» MATERIAL SHOWN:

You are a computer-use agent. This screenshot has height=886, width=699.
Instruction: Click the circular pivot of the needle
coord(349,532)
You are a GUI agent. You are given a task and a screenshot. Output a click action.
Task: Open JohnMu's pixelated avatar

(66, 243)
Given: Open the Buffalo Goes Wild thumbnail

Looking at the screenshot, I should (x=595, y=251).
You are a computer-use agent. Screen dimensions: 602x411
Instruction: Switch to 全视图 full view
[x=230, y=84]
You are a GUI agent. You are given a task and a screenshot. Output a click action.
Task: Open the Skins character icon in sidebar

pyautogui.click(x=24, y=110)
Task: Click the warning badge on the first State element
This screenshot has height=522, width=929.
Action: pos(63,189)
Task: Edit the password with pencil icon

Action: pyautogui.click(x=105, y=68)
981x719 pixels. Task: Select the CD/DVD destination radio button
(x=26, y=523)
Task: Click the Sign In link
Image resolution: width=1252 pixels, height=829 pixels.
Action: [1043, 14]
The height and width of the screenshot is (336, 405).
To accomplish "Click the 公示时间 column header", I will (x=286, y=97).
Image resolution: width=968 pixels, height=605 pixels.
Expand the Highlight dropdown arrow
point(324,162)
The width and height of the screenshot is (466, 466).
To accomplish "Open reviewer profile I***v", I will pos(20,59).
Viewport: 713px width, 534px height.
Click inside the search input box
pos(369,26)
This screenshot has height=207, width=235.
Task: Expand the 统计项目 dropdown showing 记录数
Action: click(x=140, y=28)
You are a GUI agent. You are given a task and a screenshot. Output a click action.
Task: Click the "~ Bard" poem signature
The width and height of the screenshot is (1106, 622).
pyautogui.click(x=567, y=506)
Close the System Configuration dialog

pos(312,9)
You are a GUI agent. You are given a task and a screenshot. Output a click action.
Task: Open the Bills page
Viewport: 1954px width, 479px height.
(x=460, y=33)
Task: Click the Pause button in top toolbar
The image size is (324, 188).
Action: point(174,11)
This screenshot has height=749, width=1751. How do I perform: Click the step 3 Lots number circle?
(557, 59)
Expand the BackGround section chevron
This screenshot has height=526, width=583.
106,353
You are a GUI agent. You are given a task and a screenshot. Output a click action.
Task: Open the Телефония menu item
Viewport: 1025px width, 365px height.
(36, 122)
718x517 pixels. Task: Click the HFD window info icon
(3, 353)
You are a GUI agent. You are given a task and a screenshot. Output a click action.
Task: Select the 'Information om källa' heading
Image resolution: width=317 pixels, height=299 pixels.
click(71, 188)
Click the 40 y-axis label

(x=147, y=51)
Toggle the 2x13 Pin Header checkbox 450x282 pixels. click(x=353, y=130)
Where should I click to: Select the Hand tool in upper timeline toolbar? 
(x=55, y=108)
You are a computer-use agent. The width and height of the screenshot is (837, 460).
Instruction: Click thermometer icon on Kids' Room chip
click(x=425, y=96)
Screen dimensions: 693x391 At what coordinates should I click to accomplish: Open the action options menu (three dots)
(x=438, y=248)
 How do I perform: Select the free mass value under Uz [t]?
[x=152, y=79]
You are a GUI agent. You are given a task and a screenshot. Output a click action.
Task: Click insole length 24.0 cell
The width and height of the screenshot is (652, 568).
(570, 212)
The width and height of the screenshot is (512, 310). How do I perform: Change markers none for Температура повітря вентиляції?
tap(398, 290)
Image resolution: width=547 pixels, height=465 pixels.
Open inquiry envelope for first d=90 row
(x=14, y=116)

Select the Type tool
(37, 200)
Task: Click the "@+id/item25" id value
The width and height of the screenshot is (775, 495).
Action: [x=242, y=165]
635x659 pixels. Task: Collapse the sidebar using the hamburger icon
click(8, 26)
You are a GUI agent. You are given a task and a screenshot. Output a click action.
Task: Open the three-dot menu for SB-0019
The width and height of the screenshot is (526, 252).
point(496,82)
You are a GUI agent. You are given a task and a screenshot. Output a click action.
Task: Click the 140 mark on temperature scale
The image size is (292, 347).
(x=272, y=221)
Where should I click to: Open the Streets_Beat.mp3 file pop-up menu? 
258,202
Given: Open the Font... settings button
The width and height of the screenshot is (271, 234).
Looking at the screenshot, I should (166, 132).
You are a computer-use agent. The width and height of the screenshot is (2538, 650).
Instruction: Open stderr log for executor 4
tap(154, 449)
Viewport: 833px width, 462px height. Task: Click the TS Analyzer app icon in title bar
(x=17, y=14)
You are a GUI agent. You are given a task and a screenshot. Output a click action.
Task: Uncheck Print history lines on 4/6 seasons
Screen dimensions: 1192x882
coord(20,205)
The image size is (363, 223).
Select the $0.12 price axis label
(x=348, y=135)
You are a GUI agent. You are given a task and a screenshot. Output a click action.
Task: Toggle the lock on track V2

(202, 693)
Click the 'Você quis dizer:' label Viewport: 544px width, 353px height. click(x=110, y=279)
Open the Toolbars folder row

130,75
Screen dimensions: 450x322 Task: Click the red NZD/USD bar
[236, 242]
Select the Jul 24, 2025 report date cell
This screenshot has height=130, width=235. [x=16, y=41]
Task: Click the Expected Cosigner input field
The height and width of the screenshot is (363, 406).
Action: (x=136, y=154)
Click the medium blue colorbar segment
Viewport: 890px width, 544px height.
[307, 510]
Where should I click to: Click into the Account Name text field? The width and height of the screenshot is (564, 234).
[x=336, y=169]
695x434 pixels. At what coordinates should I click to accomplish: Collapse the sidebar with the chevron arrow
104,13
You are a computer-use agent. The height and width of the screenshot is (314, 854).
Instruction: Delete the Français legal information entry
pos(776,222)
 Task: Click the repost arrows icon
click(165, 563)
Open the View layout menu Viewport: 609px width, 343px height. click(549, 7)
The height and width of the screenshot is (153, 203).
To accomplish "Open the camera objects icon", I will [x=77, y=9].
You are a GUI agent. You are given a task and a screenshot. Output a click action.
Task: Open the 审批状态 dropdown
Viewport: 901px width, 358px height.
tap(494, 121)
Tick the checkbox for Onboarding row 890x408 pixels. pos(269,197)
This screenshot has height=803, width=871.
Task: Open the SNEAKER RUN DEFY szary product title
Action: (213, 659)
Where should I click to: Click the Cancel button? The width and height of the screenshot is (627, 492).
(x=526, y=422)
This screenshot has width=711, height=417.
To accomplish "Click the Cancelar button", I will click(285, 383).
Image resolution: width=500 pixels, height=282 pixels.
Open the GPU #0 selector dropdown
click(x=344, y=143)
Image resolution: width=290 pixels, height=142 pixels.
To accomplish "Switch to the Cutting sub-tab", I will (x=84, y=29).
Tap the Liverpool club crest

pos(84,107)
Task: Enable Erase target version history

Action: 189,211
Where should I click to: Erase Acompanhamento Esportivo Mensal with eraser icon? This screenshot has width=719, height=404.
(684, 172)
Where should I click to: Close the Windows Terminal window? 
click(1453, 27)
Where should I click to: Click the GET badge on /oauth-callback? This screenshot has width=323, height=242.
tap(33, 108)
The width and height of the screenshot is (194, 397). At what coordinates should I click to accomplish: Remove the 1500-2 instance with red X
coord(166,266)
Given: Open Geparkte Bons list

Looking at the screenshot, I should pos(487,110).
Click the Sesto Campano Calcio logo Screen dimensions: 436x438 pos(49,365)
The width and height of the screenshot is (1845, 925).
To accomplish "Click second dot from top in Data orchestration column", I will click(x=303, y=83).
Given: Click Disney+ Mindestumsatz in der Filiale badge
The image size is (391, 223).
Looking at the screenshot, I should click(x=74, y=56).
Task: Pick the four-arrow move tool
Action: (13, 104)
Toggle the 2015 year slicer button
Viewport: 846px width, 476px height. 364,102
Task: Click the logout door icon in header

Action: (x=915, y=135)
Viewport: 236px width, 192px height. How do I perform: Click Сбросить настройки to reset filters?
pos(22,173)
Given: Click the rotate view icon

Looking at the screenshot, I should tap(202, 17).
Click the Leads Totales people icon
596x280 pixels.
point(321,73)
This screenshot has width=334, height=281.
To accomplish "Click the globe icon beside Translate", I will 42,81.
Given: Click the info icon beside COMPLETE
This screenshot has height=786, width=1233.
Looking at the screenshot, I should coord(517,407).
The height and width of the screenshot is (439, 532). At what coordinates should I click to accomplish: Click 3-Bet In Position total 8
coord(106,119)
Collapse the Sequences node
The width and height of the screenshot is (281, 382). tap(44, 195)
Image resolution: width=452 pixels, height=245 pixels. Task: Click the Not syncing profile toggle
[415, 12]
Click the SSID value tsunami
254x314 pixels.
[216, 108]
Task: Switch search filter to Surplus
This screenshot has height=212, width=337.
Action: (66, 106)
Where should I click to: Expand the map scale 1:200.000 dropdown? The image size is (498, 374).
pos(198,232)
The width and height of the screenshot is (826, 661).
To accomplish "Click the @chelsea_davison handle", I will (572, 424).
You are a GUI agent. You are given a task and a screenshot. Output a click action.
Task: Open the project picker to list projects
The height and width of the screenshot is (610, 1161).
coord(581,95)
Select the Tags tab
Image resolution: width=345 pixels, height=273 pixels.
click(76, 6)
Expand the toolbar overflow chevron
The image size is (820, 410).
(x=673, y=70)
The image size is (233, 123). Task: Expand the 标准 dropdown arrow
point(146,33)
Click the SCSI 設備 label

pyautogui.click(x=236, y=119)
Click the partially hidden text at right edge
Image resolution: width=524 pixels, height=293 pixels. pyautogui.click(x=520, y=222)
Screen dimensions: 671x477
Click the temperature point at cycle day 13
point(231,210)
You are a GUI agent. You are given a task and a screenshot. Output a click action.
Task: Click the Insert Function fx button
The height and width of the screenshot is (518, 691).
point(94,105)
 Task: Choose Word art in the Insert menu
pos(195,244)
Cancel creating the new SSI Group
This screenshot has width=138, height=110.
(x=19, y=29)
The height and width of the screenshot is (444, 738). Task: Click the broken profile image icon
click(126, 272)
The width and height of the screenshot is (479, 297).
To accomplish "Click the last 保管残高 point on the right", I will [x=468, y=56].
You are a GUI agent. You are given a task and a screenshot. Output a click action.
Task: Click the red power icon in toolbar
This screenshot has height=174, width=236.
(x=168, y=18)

» WHAT THE TASK REQUIRES:
An answer is complete only when it holds every line above containing the string "column".

» YOUR RESPONSE:
To accomplish "Click the 公示时间 column header", I will (x=286, y=97).
To accomplish "Click second dot from top in Data orchestration column", I will click(x=303, y=83).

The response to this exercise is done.